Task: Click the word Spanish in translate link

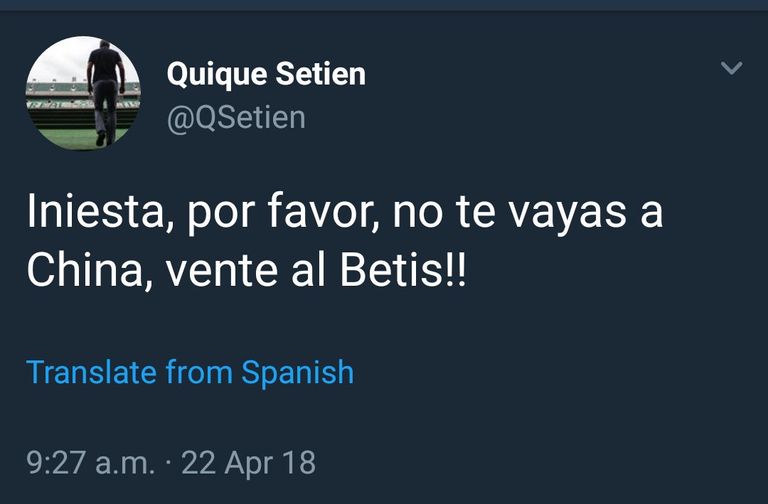Action: (298, 372)
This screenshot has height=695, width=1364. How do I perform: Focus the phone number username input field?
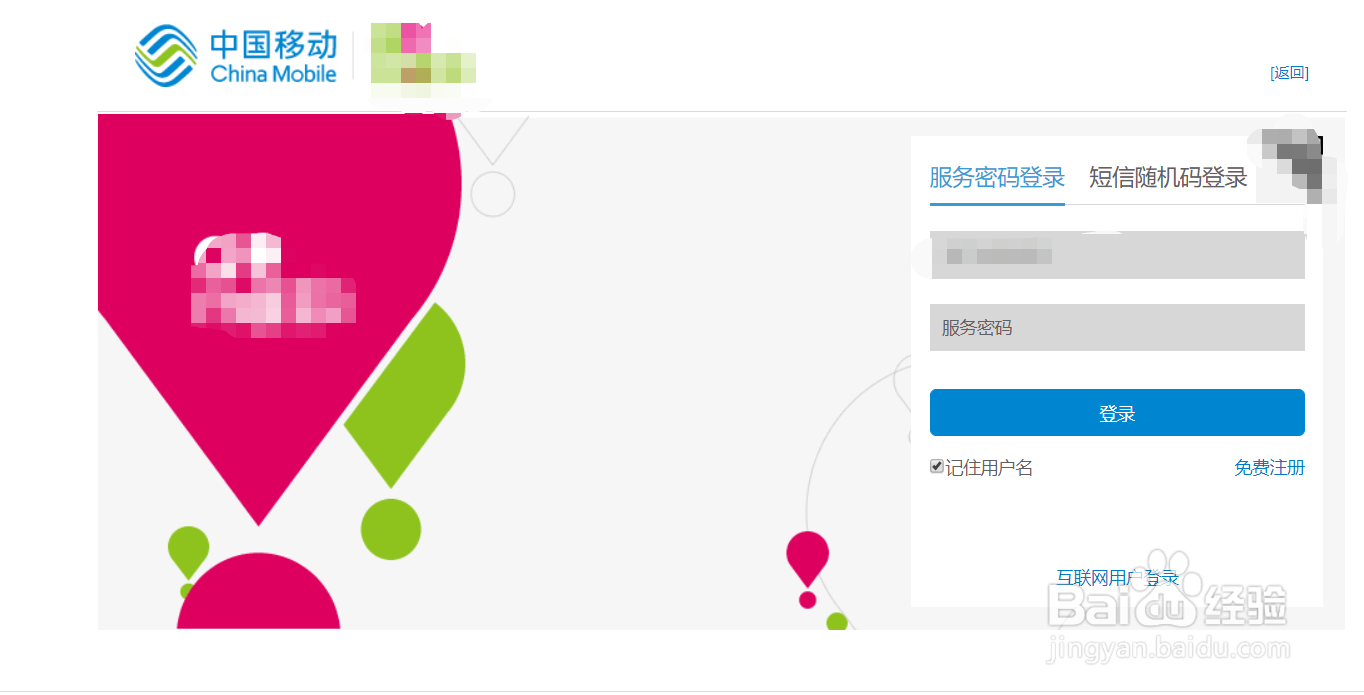(x=1117, y=255)
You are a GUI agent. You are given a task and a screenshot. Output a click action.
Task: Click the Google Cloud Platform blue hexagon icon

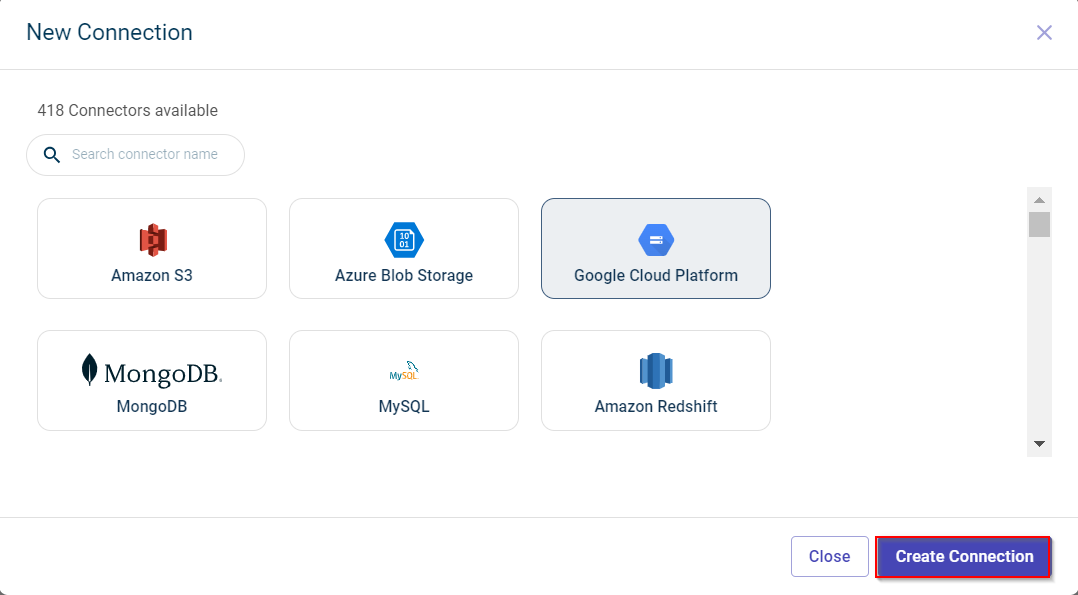(x=656, y=240)
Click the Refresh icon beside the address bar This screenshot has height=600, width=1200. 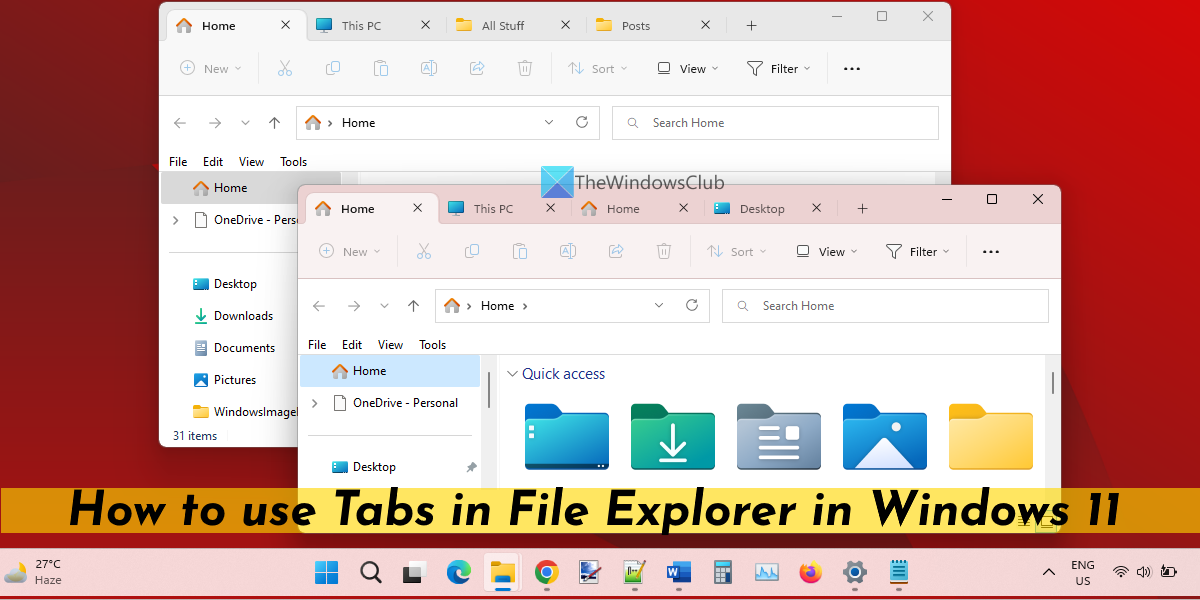coord(691,305)
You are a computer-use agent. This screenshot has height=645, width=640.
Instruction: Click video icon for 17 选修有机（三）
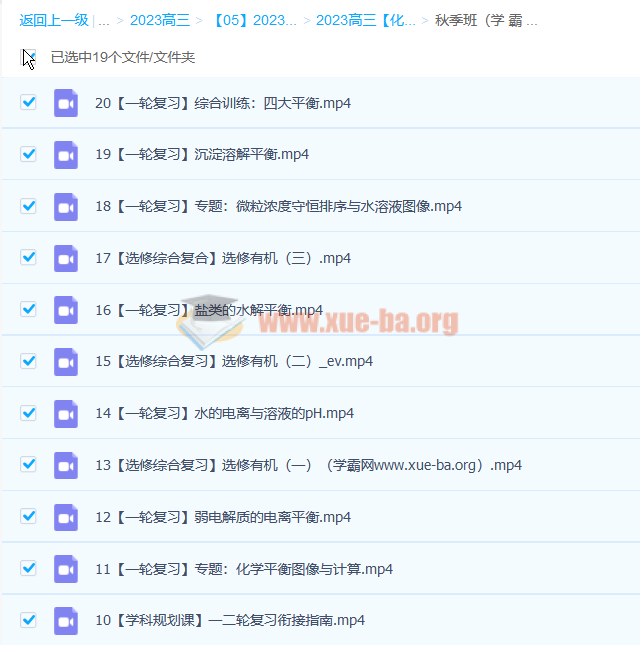66,258
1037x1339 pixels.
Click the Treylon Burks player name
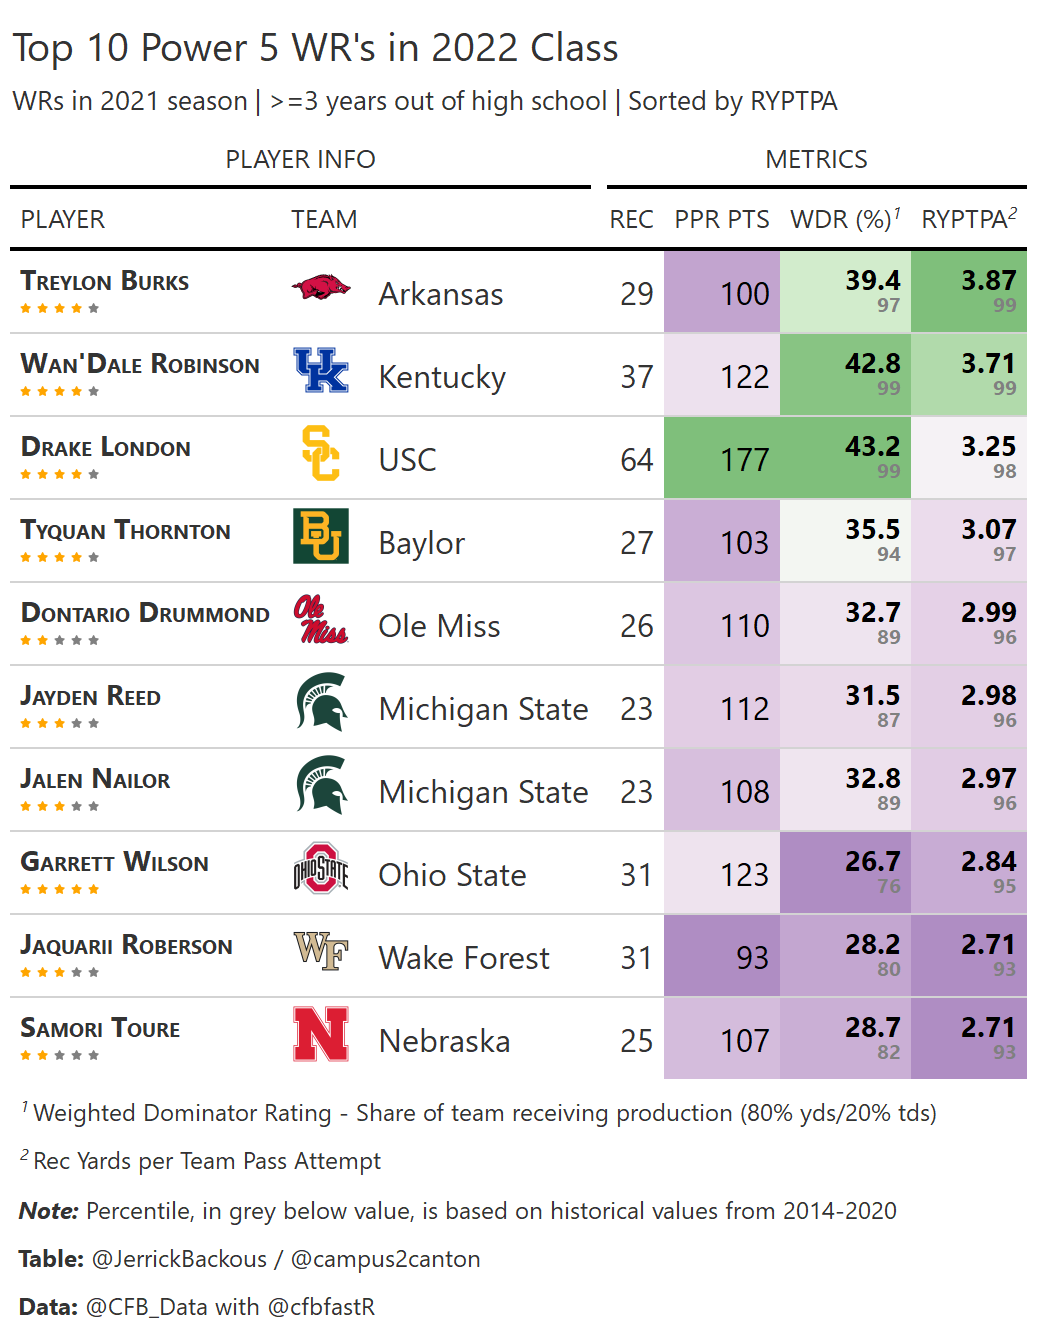pos(105,282)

--

WHAT THE TASK REQUIRES ▸ Rewrite the data from the line containing "You are a computer-use" through the end, requests included, with every coordinate in the answers multiplied by 2.5 and rounded to a whole number (halves round up). Leave the pictures out.

EXPECTED ANSWER ▸
You are a computer-use agent. This screenshot has height=645, width=640.
Instruction: Click video icon for 17 选修有机（三）
165,645
1037x1339 pixels.
Click the Treylon Burks player name
pos(263,705)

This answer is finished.